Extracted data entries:
-.-.-

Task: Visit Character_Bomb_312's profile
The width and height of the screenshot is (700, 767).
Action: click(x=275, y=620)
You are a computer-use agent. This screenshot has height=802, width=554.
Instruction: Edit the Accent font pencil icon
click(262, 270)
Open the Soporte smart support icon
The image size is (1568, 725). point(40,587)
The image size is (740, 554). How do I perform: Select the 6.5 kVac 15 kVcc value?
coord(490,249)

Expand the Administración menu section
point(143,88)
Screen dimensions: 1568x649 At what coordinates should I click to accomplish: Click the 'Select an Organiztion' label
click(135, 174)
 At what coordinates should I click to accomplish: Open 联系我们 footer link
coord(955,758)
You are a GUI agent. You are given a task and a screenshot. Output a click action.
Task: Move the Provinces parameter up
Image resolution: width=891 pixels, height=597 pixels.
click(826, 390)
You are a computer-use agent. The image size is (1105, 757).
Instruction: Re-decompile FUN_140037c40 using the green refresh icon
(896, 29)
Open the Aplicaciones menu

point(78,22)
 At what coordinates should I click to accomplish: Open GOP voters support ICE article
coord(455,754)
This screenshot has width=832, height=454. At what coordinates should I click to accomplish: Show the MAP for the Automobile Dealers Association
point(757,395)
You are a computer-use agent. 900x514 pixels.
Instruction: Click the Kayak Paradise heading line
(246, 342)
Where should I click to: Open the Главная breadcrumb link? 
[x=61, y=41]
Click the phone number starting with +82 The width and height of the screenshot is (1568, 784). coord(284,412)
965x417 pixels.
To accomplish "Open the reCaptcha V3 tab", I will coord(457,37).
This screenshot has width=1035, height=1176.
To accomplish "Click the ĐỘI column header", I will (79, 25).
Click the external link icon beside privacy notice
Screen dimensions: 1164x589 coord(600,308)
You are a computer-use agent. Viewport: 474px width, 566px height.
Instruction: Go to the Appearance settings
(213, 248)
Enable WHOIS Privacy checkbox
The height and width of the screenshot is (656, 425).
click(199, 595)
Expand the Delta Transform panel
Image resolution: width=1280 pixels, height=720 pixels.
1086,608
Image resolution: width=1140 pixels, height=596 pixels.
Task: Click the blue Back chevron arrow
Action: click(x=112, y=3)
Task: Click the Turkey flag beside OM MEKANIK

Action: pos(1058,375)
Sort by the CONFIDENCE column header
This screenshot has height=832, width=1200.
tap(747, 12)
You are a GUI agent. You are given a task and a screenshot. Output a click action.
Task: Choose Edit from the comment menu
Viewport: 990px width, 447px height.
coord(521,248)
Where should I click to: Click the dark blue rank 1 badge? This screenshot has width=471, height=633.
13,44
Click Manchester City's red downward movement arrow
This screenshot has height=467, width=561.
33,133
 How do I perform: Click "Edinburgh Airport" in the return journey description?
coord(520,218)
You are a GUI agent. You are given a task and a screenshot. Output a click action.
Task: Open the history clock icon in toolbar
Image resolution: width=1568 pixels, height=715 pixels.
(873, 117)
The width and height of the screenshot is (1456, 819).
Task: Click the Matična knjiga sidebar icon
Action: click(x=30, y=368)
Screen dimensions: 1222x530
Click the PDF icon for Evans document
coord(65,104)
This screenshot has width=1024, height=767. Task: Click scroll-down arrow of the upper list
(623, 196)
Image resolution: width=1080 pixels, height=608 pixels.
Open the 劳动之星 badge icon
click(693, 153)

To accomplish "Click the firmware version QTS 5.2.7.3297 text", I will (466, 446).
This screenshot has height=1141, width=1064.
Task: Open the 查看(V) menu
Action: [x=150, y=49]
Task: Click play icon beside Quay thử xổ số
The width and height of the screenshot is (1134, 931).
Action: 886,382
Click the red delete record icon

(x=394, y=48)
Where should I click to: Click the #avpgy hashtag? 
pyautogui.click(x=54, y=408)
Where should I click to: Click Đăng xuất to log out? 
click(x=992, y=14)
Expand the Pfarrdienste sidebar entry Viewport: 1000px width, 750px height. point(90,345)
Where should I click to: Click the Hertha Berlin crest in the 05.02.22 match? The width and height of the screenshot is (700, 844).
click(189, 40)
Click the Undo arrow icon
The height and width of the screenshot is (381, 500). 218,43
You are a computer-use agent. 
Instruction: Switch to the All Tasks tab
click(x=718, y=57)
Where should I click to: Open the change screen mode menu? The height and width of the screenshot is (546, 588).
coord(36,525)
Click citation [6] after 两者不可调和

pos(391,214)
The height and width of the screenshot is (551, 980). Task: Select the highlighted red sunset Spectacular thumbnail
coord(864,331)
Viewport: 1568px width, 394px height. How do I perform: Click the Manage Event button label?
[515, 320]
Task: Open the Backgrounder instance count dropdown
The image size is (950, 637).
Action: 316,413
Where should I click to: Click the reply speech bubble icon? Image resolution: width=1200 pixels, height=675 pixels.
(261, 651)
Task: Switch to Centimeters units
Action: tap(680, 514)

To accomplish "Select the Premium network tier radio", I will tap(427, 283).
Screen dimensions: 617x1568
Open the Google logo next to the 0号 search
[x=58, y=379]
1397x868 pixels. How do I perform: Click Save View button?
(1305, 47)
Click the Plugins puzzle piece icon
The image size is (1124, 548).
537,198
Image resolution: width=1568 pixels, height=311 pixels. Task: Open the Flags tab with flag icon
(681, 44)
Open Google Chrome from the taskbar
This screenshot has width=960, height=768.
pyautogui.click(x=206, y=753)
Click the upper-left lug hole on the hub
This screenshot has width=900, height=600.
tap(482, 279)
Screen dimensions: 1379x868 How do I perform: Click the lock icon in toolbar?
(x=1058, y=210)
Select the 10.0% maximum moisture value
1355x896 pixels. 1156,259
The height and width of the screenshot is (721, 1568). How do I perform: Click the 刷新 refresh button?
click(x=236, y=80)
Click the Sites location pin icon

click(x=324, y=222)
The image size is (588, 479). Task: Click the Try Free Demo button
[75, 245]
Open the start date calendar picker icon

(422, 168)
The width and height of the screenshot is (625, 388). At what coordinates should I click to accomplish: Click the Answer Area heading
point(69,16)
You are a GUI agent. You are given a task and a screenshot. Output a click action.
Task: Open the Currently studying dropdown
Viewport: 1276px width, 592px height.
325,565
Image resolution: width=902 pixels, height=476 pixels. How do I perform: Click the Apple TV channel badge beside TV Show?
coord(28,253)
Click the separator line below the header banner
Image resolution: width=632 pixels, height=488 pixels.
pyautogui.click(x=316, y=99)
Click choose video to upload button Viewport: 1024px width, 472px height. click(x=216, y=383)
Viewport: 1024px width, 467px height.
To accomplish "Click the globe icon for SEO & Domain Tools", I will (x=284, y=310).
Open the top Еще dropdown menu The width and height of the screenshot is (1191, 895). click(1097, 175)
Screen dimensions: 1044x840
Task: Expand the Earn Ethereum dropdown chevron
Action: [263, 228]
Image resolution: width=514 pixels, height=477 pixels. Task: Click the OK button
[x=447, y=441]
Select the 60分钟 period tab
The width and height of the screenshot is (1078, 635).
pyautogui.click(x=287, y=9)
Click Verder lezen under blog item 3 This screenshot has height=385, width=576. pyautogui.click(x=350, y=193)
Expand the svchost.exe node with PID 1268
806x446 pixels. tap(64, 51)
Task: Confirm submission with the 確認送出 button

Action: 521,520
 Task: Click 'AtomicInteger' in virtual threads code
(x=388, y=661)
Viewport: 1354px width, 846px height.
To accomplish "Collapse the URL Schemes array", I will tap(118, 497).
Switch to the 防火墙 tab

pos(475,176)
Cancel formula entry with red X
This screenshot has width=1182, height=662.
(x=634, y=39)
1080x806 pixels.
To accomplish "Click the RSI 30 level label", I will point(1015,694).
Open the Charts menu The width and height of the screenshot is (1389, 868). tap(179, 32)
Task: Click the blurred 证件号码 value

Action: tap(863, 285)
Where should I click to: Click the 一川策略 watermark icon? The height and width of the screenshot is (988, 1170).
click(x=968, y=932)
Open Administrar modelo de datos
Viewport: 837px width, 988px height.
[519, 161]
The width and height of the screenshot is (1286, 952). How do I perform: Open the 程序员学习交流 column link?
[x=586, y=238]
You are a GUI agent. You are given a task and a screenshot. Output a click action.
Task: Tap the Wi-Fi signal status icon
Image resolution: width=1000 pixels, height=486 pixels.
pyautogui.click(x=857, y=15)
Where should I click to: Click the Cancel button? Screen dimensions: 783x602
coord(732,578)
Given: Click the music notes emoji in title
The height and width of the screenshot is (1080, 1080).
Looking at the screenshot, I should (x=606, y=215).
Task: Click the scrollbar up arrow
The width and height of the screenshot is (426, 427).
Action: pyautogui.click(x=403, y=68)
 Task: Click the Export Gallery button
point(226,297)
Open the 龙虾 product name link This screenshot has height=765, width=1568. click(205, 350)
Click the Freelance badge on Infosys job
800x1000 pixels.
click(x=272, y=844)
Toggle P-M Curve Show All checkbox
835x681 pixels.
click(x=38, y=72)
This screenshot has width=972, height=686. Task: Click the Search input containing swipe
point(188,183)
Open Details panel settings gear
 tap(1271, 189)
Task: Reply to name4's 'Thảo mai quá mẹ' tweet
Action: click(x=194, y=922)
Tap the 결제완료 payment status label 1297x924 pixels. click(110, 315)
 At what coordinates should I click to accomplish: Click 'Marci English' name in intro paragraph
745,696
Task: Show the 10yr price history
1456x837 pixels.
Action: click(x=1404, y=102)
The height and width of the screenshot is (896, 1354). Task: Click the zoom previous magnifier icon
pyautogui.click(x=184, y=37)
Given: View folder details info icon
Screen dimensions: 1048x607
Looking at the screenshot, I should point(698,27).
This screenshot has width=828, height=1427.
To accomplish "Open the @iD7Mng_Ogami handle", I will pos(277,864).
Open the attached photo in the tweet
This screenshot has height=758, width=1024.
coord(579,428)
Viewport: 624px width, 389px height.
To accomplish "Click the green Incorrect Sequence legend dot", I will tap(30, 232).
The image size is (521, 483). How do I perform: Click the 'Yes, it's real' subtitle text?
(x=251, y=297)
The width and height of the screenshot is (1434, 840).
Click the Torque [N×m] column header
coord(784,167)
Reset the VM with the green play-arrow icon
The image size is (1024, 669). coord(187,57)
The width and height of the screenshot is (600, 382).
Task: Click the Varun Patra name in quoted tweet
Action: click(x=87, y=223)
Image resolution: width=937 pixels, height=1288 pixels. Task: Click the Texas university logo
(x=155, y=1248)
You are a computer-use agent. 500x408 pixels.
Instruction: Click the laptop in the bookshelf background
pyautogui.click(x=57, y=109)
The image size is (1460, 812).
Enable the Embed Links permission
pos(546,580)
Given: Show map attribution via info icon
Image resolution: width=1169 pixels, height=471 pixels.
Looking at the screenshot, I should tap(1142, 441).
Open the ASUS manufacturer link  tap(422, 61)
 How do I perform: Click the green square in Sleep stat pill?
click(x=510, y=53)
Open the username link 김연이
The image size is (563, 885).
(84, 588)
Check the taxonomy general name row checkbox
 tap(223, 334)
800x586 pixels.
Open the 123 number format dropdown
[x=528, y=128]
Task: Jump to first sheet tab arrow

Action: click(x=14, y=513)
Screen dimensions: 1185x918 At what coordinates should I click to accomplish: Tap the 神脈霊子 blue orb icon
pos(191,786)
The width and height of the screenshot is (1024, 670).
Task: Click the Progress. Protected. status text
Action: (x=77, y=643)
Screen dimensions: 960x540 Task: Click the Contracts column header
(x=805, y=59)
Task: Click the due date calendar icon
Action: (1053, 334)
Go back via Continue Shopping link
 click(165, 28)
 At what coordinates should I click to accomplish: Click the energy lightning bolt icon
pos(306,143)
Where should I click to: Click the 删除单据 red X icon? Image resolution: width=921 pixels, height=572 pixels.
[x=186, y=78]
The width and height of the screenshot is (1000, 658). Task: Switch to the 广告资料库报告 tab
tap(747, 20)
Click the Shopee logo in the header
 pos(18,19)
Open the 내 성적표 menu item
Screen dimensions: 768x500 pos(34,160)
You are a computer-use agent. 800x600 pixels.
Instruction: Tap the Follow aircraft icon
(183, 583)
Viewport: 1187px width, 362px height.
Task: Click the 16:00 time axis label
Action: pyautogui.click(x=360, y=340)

-.-.-

Search the data for the string "history" and copy every line where it appears.

## Solution below
Task: Open the history clock icon in toolbar
Task: Show the 10yr price history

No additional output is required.